Jetzt stellt sich mir die Frage (als technischer Noob) wie ich am besten/schnellsten und günstigsten Sound hören kann mit der PS4.
Mein PC Bildschirm hat leider keine integrierte Boxen, also fällt das schon mal flach.

Technisch wie gesagt, kenn ich mich null aus, weshalb ich euch mal wieder zu Rate ziehen muss.

Vielen Dank 
Arathas/Jürgen


----------



## SirBullyyy (11. September 2014)

Hallo,

am besten geht das wenn du ein Headset (Kopfhörer), bzw. alles was eine 3,5 Klinke hat an den Controller anschließt.

Anschließend den PS-Knopf Gedrückt halten und dann bei Geräte einstellen dass der Komplette Sound und nicht nur der Voice-Chat über den Controller geleitet werden.
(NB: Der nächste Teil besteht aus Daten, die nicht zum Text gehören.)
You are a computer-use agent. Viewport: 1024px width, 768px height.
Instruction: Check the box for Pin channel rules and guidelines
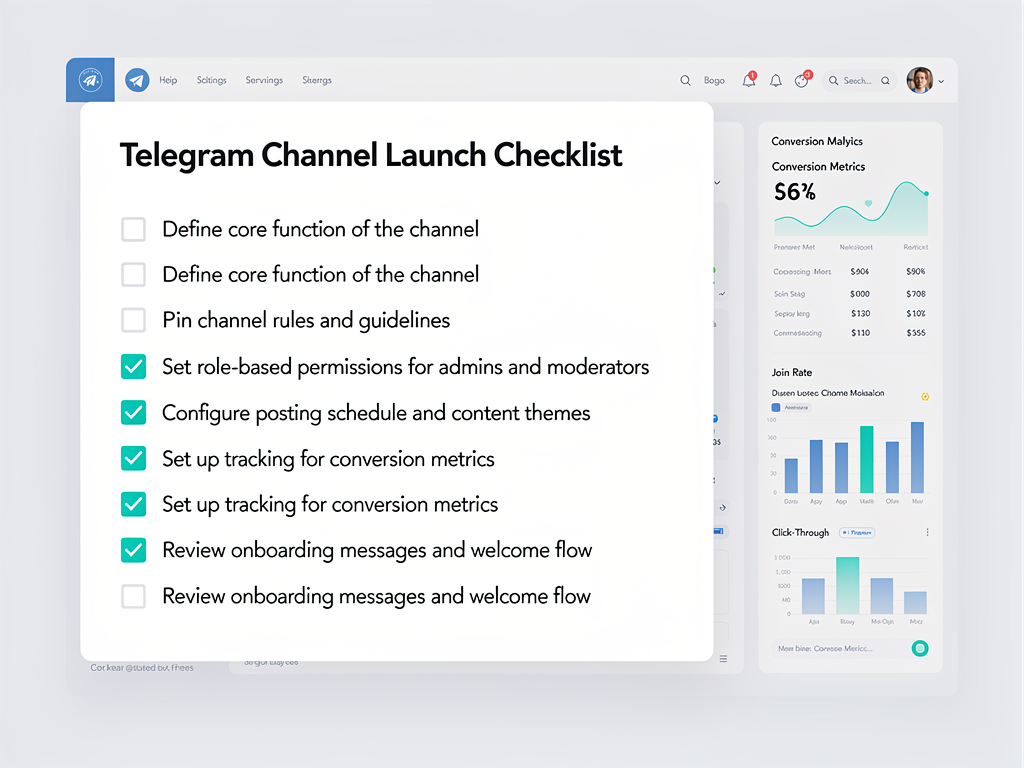click(x=133, y=320)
Ziemlich praktisch, so kannst du eigentlich jede Kopfhörer verwenden.

Viele Grüße


----------



## Abductee (11. September 2014)

Ich dachte der Controller hat eine Buchse für einen Klinkenstecker?
Steck ein Klinkenkabel einfach dort an.


----------



## Caun (11. September 2014)

Hast du evtl eine musik anlage oder gleich eine soundanlage  die einen optischen eingang hat ?    Könntest du die ps4  über ein  optisch digitales kabel  an die dran schließen.

Oder es reicht auch wenn deine anlage boxen oder was auch immer  ein klinken eingang hat, dann kannst du ps4 mit einem optisch digi cable  und adapter auf klinke    daran anschließen !


----------



## DantheMan2406 (12. September 2014)

Nimm das, 

mehr brauchst wirklich nicht. Vorallem bist du perfekt abgeschottet und hast ein super funktionierendes Mikro wenn du es brauchst.
Desweiteren kein Kabel das nervig rum baumelt, da Bluetooth.

PlayStation 4 Wireless Stereo Headset 2.0: Sony: Amazon.de: Games


----------



## dgcss (13. September 2014)

Hab zum glück von meinen alten Syberia V2 noch eine usb Soundkarte gehabt. Diese funzt bei der Ps4 tadellos und das Kabel "beschwert" Somit mein Controller nicht.

Hatte im Grunde das gleiche problem wie du , ausser das ich meine PS4 über einen DVI Adapter anschliessen musste *g


----------